YMN eventually connected with artists like Esa Mighty and Sammy Shiblaq, and meeting folks who have also made music centered on Palestinian liberation helped him feel far less alone.
“It’s really intimidating to try to put this stuff out and make reels about it, where anyone could say anything,” he attests.
This Saturday, April 12 starting at 3 p.m., the “Generation After Generation” Palestine fundraiser is being held at Falcon Bowl in Milwaukee’s Riverwest neighborhood, featuring performances from YMN, Esa Mighty, Sawsan, *Aya, Ellee Grim, DJ Megadon and Al-Watan Debka as well as free food from Bint Jamila’s Table, speakers, vendors and more. Proceeds and donations will benefit the Palestine Children’s Relief Fund and the Ghassan Abu Sittah Children’s Fund.

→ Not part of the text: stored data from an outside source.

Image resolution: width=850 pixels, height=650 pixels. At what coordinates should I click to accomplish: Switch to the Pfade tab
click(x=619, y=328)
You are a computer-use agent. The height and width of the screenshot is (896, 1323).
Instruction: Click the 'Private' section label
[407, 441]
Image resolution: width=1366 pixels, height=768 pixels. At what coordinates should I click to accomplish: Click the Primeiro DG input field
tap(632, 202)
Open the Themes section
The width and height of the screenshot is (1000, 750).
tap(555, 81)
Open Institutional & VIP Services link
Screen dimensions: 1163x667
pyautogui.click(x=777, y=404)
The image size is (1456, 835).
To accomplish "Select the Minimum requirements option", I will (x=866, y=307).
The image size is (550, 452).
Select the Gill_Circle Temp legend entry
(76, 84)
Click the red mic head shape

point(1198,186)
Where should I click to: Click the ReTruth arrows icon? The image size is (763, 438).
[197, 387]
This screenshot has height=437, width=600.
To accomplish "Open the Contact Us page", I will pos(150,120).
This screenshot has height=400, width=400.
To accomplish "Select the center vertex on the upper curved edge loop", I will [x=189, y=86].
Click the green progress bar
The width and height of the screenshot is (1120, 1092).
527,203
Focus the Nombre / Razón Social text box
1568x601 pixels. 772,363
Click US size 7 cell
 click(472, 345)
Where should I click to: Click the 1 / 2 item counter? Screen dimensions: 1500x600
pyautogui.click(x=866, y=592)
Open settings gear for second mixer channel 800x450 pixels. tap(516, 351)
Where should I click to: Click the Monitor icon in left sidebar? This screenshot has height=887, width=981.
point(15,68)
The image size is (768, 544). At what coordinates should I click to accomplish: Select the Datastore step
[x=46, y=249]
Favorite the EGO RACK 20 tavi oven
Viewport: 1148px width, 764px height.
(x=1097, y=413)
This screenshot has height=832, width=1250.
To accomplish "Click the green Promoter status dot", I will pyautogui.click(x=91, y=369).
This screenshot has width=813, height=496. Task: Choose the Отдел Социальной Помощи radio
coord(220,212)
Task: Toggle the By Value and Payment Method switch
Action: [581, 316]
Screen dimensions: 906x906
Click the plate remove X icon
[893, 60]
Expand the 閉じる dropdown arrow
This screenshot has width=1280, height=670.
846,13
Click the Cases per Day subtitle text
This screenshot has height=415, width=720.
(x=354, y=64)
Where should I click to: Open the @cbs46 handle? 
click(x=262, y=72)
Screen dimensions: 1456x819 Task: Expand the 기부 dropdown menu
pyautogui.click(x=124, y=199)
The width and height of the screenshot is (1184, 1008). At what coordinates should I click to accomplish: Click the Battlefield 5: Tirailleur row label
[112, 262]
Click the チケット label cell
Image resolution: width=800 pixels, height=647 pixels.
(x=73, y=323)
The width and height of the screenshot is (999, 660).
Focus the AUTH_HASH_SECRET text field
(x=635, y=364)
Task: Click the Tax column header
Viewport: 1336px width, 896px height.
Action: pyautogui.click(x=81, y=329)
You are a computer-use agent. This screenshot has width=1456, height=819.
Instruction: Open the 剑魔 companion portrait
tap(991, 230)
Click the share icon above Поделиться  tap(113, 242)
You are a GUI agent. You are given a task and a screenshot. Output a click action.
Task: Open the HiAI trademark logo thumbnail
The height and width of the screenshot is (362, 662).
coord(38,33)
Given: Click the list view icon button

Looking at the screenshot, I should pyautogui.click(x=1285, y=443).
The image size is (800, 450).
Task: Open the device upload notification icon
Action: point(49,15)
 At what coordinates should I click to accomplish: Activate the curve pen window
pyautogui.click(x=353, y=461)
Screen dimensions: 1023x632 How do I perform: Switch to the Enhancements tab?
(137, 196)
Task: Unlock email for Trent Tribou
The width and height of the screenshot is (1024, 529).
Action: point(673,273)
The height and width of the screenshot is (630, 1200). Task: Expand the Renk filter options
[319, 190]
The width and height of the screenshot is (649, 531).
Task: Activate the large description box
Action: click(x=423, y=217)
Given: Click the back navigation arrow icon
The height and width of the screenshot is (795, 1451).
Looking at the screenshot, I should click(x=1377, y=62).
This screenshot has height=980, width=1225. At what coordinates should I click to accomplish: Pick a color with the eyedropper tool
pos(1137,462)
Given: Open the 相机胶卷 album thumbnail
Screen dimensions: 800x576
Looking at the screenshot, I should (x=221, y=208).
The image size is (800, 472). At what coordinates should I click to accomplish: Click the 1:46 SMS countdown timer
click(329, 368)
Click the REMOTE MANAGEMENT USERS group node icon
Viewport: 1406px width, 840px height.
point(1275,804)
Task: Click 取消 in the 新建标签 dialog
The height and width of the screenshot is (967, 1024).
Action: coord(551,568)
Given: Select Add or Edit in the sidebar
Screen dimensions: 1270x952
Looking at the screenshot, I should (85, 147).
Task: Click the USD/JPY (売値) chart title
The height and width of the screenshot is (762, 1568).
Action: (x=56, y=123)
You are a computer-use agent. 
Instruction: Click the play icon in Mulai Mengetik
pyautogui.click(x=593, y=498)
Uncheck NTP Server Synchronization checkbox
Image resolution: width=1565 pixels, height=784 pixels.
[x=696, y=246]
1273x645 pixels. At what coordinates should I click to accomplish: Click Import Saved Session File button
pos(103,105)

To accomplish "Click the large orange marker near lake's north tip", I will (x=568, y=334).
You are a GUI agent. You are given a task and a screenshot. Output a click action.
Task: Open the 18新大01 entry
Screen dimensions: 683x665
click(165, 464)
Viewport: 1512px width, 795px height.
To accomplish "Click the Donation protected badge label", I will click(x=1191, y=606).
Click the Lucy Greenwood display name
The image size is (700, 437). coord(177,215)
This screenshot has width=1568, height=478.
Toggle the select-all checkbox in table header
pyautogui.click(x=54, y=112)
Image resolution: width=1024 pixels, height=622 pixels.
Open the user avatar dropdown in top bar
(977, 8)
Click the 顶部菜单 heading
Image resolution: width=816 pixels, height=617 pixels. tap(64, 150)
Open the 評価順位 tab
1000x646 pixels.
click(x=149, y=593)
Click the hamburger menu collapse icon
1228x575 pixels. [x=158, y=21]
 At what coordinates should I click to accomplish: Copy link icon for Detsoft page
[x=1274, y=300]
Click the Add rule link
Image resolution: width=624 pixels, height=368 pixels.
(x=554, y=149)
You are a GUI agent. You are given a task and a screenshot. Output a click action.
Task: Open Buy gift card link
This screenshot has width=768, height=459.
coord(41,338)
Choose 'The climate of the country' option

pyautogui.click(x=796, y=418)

As YMN prepares to release another Palestine-centered single, he poses the question, “What do people really see when they see Palestinians? That’s something that hasn’t been dropped from my mind in the last two years.”
He concludes with reflections on what has kept him going: “Are you going to sit and stand by while your own family and lineage is being erased? Likewise, for the people who know Palestinians, are you going to sit and watch while your friends and those you care about are erased? If anyone is under the threat of erasure, that’s something extremely serious that everyone should be speaking up about.”

Othman (on left) at “Not Another Bomb” rally, part of Listen to Wisconsin’s week of action in Milwaukee and Madison on Aug 17, 2024.